Pelaku Usaha dan Masyarakat Menanti Kepastian Regulasi dari Kementerian ESDM

Thank you for reading this post, don't forget to subscribe!

BELITUNG, NYARINGINDONESIA.COM — PT Timah di wilayah kerja Kepulauan Belitung saat ini masih menunggu keputusan dari Kementerian Energi dan Sumber Daya Mineral (ESDM) terkait persetujuan Rencana Kerja dan Anggaran Biaya (RKAB) tahun 2026 yang hingga kini belum diterbitkan.

Di tengah ketidakpastian tersebut, muncul gejolak di masyarakat yang cenderung mengarah pada persepsi negatif terhadap PT Timah.

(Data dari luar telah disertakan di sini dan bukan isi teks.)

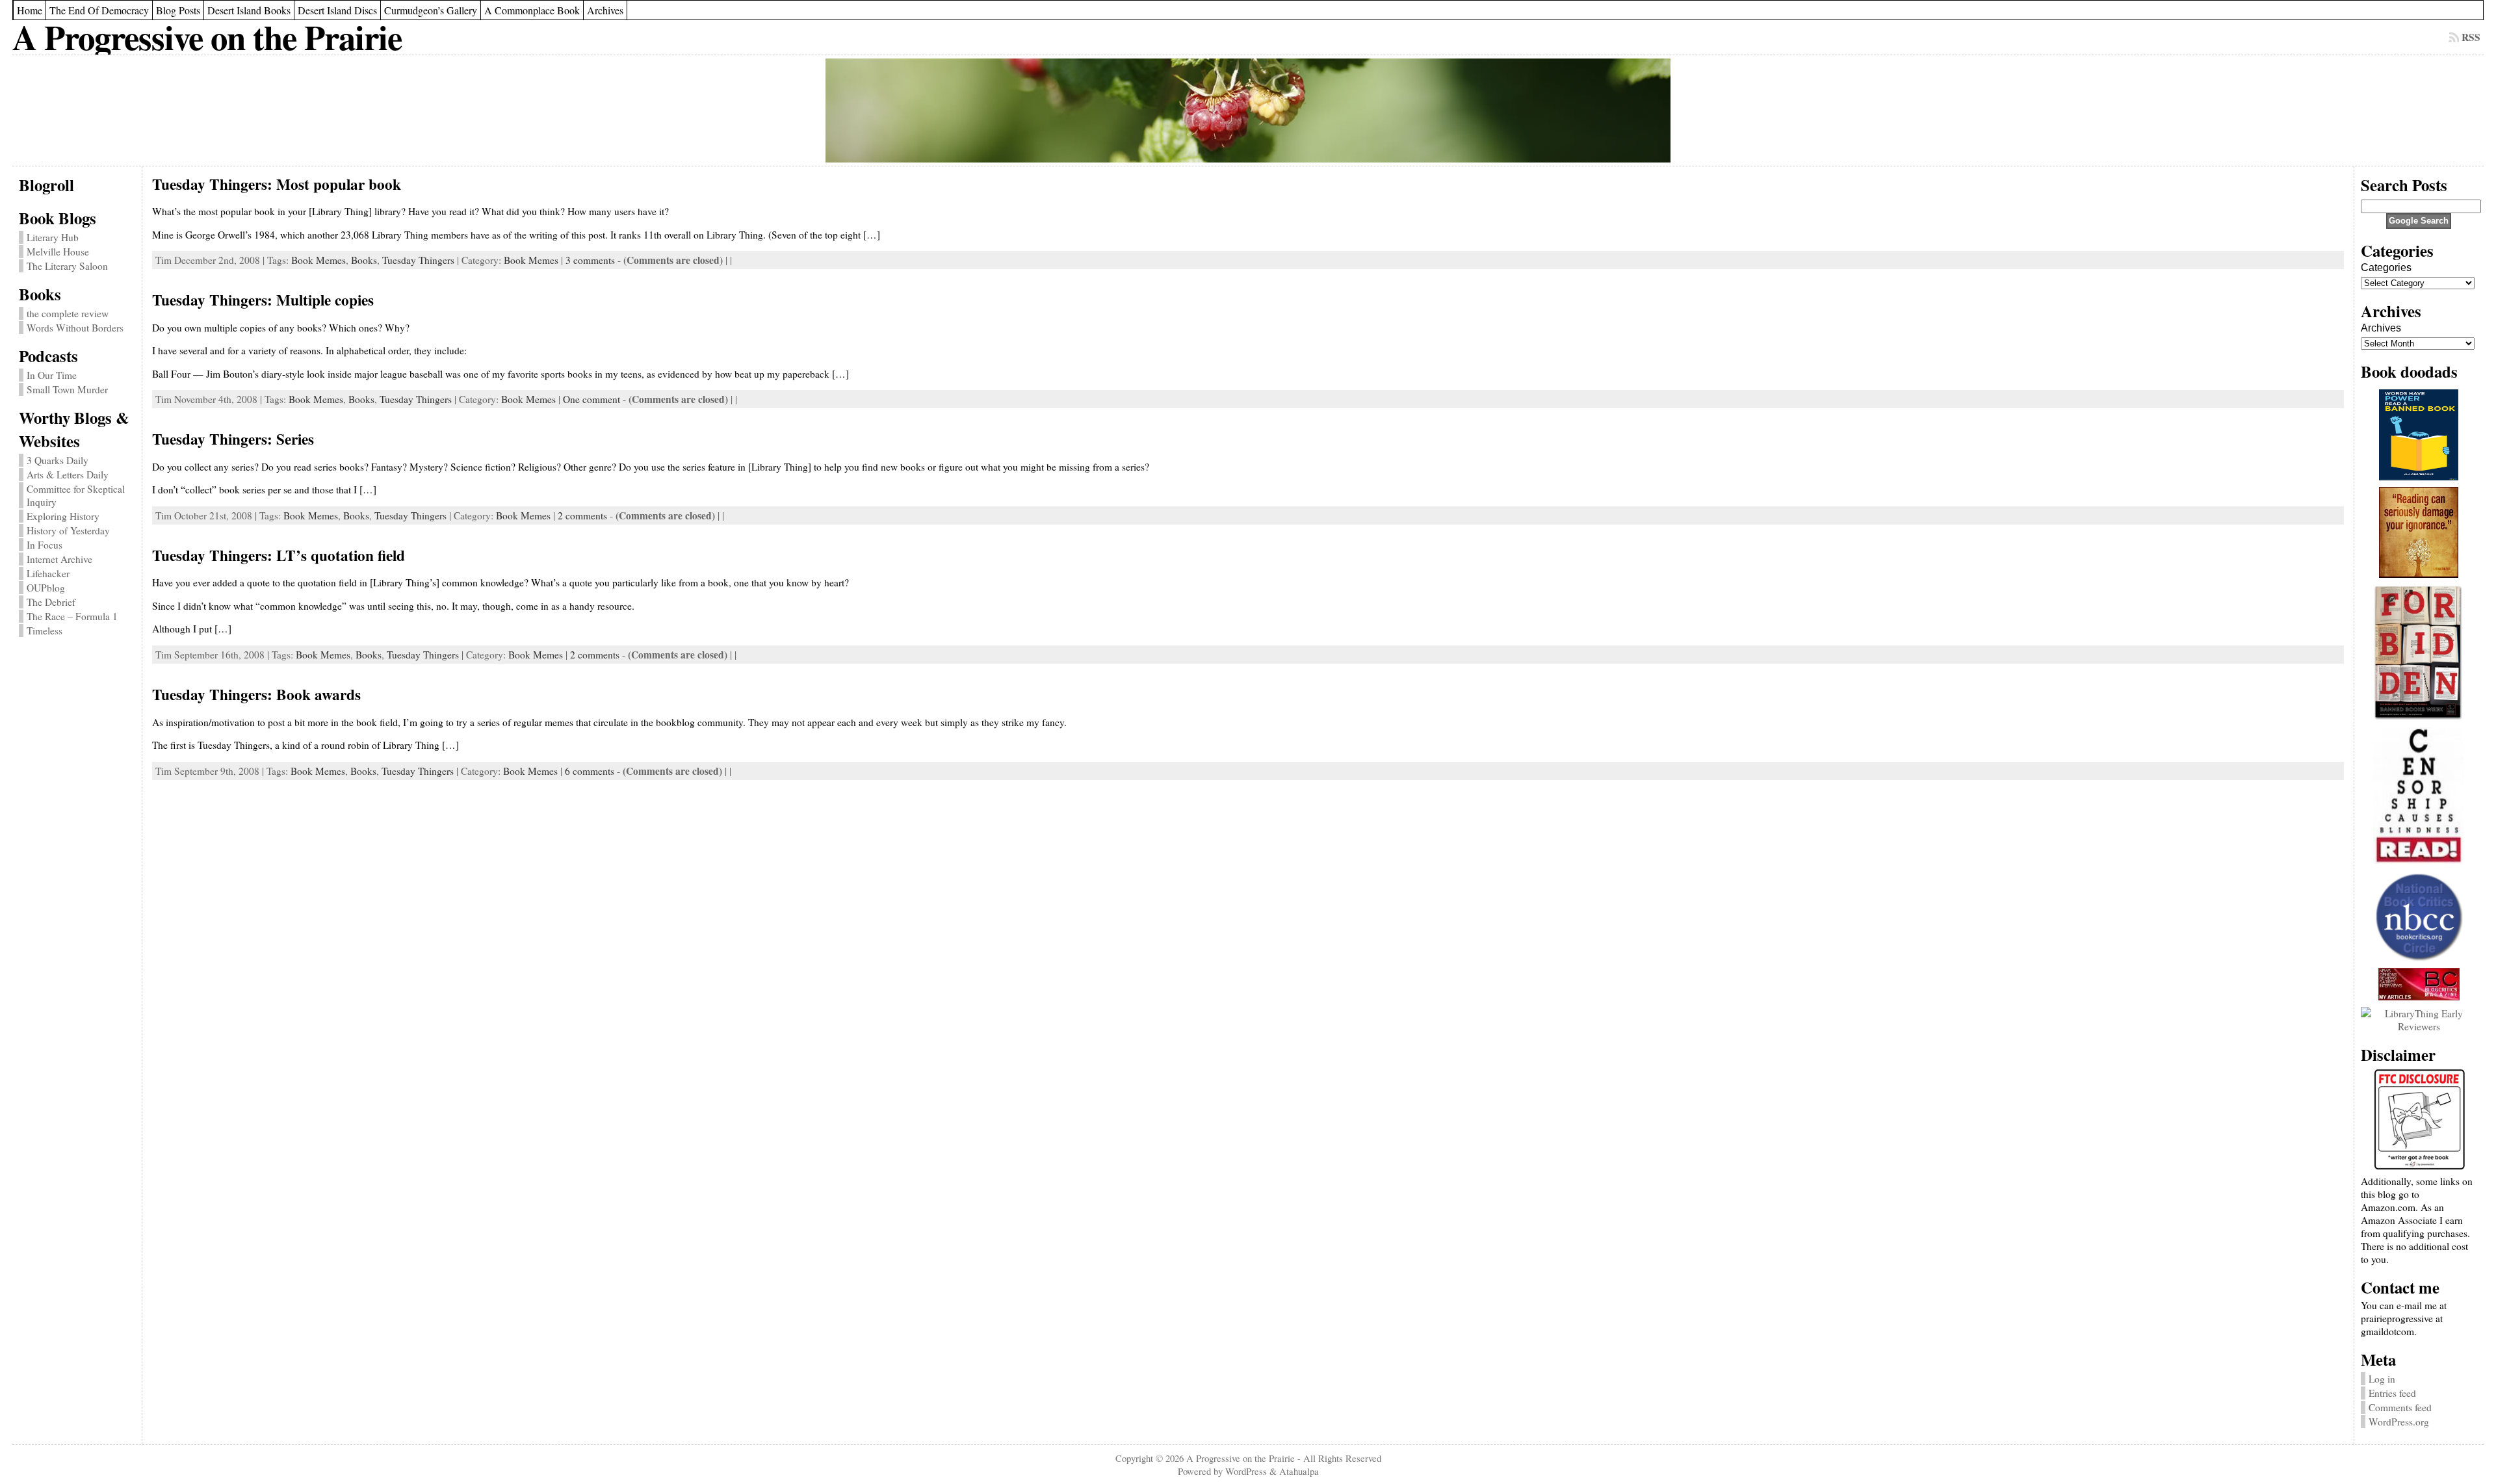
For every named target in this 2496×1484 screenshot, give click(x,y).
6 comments (589, 770)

Pasalnya, perusahaan pelat merah tersebut selama ini menjadi satu-satunya pihak yang menyerap dan membeli bijih timah dari para penambang dan mitra usaha di wilayah Belitung.

Menurut isu yang beredar, secara kemampuan operasional dan finansial, PT Timah dinilai masih mampu menyerap hasil tambang bijih timah serta melakukan pembayaran kepada para mitra.

Namun, karena belum adanya kepastian terkait RKAB 2026, PT Timah Belitung dikabarkan melakukan penghentian sementara pengiriman bijih timah dari mitra maupun perusahaan rekanan (CV).

Salah satu masayarakat penambang, yang berinisial “ON” mengaku khawatir akan menimbulkan dampak berantai hingga ke tingkat bawah.

Selain memengaruhi para mitra usaha, kebijakan penghentian pengiriman juga berpotensi berdampak pada para kolektor yang selama ini berperan membantu penyerapan bijih timah dari masyarakat. Bahkan penambang aktif di dalam Iup PT Timah SPK Mitra CV juga akan ikut merasakan.

“Jika situasi tersebut berlangsung dalam waktu yang lama, dampaknya tidak hanya dirasakan oleh pelaku usaha pertambangan, tetapi juga dapat memicu persoalan sosial yang lebih luas di tengah masyarakat yang menggantungkan penghasilannya pada sektor pertimahan,” tandasnya. Rabu (03/06/2026)

Masyarakat dan pelaku usaha kini berharap pemerintah segera memberikan kepastian terkait RKAB 2026 agar aktivitas penyerapan dan distribusi bijih timah dapat kembali berjalan normal serta menghindari dampak ekonomi dan sosial yang lebih besar.